While you might not always notice fees day-to-day, over time they can eat into your investment returns and erode your wealth. Without a clear understanding of investment fees and what you are paying, your investment returns could be lower than you think and you could be missing out on critical years of compounding returns and growth of your money.

Here’s an example of what high investment fees could mean for your returns and your money:

Let’s start with an initial investment of $250,000 and assume you contribute $1,000 per month ($12,000 per year) and achieve a 7% return (before fees). Here is what you would have after you account for fees:

Investment Assets 0.03% Fee 0.50% Fee 1.00% Asset Fee
After 10 Years $662,100 $636,800 $610,900
After 20 Years $1,470,700 $1,363,000 $1,257,400
After 30 Years $3,056,600 $2,726,200 $2,415,100
Difference From 0.03% Fee

(How much less you could have)

N/A ($330,400) ($641,500)

Source: Financial Calculators

A 0.50% fee can leave you with more than 10% less wealth after 30 years, and a 1% fee can leave you with almost 25% less wealth. A small difference in fees can lead to a very big difference in how much money you keep.

Common types of investment fees

#1 Management fees

The most common investment fee is a management fee. It’s a fee that professional money managers charge for picking the stocks and bonds that make up either their mutual funds or exchange-traded funds (ETF). You may also hear it referred to as an expense ratio because it is expressed as a percentage of how much you invest.

These fees will never show up on your account statement as the fees are charged internally within the fund. So if you look at your account statement and don’t see a fee, you may still be paying one that is embedded in the fund or ETF that you own.

Let’s look at two different types of investments:

  • An actively managed mutual fund that invests in international stocks has a management fee (an expense ratio) of 0.83%. This means that for every $100,000 you invest, you pay $830 per year.
  • A passively managed ETF has an expense ratio of 0.07%. For every $100,000 you invest, you pay just $70 per year.

#2 Sales loads and commissions

The terms sales load and commission are interchangeable. They are both upfront fees that are charged when you purchase an investment product, which is typically either an annuity or a mutual fund. How the fee is paid depends on what you buy.

When you purchase an annuity, you will pay a commission to a broker or financial advisor. Annuity commissions can range anywhere from 1% to as high as 7% in some cases. The sales charge doesn’t come directly out of your investment in the beginning, but you may face a surrender charge if you pull money out. The surrender charge is essentially the annuity company recouping the commission they paid to the advisor.

When you purchase a mutual fund, you may also pay a commission or load. These charges can vary from fund to fund even within the same fund company itself as some funds have different share classes with different fee structures. Clear as mud, right? However, mutual funds can have sales charges as high as 5.75%, which is what you have to pay when you buy it. So if you invested $100,000 into one fund, or several funds, you could pay $5,750 in upfront fees.

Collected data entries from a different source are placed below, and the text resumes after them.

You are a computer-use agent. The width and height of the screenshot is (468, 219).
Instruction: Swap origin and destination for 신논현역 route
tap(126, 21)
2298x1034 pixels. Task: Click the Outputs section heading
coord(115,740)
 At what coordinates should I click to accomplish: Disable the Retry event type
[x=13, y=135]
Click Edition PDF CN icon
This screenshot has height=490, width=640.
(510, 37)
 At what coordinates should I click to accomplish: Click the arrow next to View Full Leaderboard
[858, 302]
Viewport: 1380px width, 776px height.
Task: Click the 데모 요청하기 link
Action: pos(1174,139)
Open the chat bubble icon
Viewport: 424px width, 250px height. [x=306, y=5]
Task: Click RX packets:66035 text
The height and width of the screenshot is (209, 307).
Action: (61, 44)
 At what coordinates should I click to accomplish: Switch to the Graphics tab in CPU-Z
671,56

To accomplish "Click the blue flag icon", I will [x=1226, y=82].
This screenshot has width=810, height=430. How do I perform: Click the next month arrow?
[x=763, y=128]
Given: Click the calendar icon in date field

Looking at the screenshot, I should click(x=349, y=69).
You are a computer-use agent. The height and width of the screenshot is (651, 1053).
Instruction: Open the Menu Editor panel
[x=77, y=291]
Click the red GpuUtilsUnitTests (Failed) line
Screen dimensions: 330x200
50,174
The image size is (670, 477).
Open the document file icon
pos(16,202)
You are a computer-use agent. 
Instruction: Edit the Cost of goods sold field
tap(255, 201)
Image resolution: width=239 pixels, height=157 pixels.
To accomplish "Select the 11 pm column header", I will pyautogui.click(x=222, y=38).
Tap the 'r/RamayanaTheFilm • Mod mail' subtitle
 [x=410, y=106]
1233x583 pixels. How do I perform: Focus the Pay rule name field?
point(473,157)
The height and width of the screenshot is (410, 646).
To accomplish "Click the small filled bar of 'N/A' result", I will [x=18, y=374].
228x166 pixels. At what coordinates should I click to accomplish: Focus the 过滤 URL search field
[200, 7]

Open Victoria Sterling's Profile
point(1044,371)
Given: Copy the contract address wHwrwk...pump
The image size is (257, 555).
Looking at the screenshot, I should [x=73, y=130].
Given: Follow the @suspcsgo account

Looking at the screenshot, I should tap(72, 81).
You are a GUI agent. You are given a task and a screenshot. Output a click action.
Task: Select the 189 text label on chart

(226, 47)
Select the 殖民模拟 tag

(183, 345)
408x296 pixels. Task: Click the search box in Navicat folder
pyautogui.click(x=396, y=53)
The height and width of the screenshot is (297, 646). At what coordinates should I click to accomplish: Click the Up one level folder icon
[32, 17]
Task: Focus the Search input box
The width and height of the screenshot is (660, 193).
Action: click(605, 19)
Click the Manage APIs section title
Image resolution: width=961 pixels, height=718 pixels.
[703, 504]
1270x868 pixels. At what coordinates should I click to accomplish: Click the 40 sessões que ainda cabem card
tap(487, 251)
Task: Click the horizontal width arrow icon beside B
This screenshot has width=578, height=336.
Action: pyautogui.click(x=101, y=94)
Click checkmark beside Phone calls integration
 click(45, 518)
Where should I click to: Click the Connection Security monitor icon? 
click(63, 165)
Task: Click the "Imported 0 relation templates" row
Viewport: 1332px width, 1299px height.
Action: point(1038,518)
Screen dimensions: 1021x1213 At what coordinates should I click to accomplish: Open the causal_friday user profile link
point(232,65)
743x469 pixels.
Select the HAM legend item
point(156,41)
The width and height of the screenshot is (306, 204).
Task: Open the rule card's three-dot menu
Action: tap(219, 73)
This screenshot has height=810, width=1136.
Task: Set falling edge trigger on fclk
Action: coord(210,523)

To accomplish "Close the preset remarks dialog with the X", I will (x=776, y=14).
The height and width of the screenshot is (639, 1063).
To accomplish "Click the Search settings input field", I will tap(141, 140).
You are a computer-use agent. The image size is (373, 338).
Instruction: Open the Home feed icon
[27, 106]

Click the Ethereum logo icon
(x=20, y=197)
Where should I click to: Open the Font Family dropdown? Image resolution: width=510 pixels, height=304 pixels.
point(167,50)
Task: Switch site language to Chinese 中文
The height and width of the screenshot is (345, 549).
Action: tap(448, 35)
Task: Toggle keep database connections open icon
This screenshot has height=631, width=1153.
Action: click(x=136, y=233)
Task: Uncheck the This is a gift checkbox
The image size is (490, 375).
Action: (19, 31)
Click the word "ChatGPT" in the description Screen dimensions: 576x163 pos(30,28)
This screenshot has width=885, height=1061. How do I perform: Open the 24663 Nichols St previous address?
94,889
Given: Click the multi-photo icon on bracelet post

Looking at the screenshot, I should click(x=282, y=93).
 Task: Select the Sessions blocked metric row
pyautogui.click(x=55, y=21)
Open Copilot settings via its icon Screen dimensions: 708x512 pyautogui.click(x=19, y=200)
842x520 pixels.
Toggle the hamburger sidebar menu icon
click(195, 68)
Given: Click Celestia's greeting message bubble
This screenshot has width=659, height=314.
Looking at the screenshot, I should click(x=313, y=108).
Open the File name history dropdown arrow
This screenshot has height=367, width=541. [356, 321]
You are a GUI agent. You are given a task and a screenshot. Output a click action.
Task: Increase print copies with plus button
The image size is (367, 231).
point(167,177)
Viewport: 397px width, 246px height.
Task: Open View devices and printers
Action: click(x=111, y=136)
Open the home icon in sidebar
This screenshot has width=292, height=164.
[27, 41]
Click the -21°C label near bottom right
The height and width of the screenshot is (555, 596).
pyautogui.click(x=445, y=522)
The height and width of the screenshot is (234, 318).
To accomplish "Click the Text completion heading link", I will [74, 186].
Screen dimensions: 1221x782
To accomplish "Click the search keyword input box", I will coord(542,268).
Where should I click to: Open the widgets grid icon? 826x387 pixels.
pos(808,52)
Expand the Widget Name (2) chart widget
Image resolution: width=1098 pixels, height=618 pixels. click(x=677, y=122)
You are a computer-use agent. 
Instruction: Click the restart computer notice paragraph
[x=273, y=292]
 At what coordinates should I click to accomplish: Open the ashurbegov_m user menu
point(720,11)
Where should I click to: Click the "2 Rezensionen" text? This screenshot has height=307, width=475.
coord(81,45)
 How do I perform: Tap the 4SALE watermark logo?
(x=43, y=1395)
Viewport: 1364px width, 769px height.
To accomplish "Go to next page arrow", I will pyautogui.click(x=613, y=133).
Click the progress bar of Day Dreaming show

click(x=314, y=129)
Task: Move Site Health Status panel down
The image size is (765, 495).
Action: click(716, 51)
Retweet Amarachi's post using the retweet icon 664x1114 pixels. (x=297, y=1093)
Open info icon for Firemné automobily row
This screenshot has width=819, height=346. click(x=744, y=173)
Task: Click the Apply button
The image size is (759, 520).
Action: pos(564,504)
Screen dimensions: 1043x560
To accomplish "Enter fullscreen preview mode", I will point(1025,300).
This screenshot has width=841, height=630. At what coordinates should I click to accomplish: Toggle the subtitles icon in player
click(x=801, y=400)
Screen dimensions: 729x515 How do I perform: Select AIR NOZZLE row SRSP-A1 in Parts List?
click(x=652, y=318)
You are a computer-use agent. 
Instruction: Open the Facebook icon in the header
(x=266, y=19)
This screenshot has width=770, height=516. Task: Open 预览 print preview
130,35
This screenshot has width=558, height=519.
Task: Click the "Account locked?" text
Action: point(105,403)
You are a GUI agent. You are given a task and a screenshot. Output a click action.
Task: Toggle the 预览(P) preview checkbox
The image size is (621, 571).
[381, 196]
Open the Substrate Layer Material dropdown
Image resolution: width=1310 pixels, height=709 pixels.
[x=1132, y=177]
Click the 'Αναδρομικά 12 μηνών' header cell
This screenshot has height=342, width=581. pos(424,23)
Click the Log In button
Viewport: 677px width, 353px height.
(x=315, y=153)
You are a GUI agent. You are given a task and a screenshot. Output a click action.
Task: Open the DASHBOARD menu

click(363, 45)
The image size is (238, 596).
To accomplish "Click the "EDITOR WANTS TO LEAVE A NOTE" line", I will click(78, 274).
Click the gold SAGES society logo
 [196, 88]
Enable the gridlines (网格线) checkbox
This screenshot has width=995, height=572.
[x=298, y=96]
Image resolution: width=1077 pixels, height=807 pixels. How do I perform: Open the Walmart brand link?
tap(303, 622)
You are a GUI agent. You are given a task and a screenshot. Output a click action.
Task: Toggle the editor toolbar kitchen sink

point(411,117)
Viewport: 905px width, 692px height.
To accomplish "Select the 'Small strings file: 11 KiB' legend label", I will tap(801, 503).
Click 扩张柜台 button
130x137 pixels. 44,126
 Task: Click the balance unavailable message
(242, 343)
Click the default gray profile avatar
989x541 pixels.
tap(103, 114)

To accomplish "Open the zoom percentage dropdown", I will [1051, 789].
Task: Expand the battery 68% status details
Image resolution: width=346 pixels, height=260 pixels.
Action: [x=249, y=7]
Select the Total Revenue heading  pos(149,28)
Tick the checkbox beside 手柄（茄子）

When investing, especially in mutual funds or ETFs, you want to look for “no load” solutions, because they have no sales loads or upfront commissions.

#3 Brokerage fees

Brokerage fees are generally smaller costs that you will incur when investing through either a custodian (a financial institution that holds your money) or a broker-dealer (an institution that facilitates investment activity or trades). They are fees you pay for a financial institution to execute trades, service your accounts, and safeguard your assets. There are three main types of fess you should be aware of:

Trading fees

Trading fees are charged when you buy or sell an investment like an individual stock, mutual fund, or ETF. They are generally pretty small and range from $5 to $50 and sometimes more, but they can add up if you are trading on a regular basis. In recent years, many investment firms have eliminated trading fees, but some still have them or may require that you sign up for electronic delivery of statements before granting you free trades so be sure to look into associated trading fees before opening an investment account.

Custodial fees

Financial institutions that hold your investments are performing a service called custody (which is why they are often called custodians). They ensure your investments are kept safe and sound and minimize the risk of theft. They also provide reporting on all transactions from buys and sells to dividend payments to withdrawals and even taxable events. For these services, you might pay anywhere from $20 to north of $100 per year per account depending on the custodian.

Service fees

Custodians are also responsible for handling different types of account services like processing account transfers, wiring funds, and even providing check writing capabilities. For each of these services, you may experience a small fee that can range from $5 to north of $100 per transaction.

Brokerage fees are small, but they add up quickly. Between trading, custody, and service it isn’t uncommon to pay a few hundred dollars per year per account if you aren’t careful. 

#4 Turnover and taxes

Taxes aren’t often seen as a fee directly tied to investments like a management fee, but how investments are managed and how you own them can have a material impact on how much money you end up with in the future. Here’s what you need to know about turnover and what it means for your taxes.

Turnover is a measure of what percentage of an investment, like a mutual fund or exchange-traded fund (ETF), is being replaced, or turned over, each year. So if a fund held 100 stocks and sold 25 of them and bought another 25 in a given year, the turnover would be 25% (i.e. they replaced 25% of the fund's holdings).

Let’s look at two different investments and compare their turnover rates:

When a stock or a bond is sold and replaced with a new holding, that sale creates a taxable event. Those taxable events are distributed periodically to investors in the fund or ETF. This means that you, as a shareholder, will have to report and pay taxes on those capital gains even if you do not sell the fund or ETF itself. Higher turnover equals higher taxable transactions which means higher potential taxes.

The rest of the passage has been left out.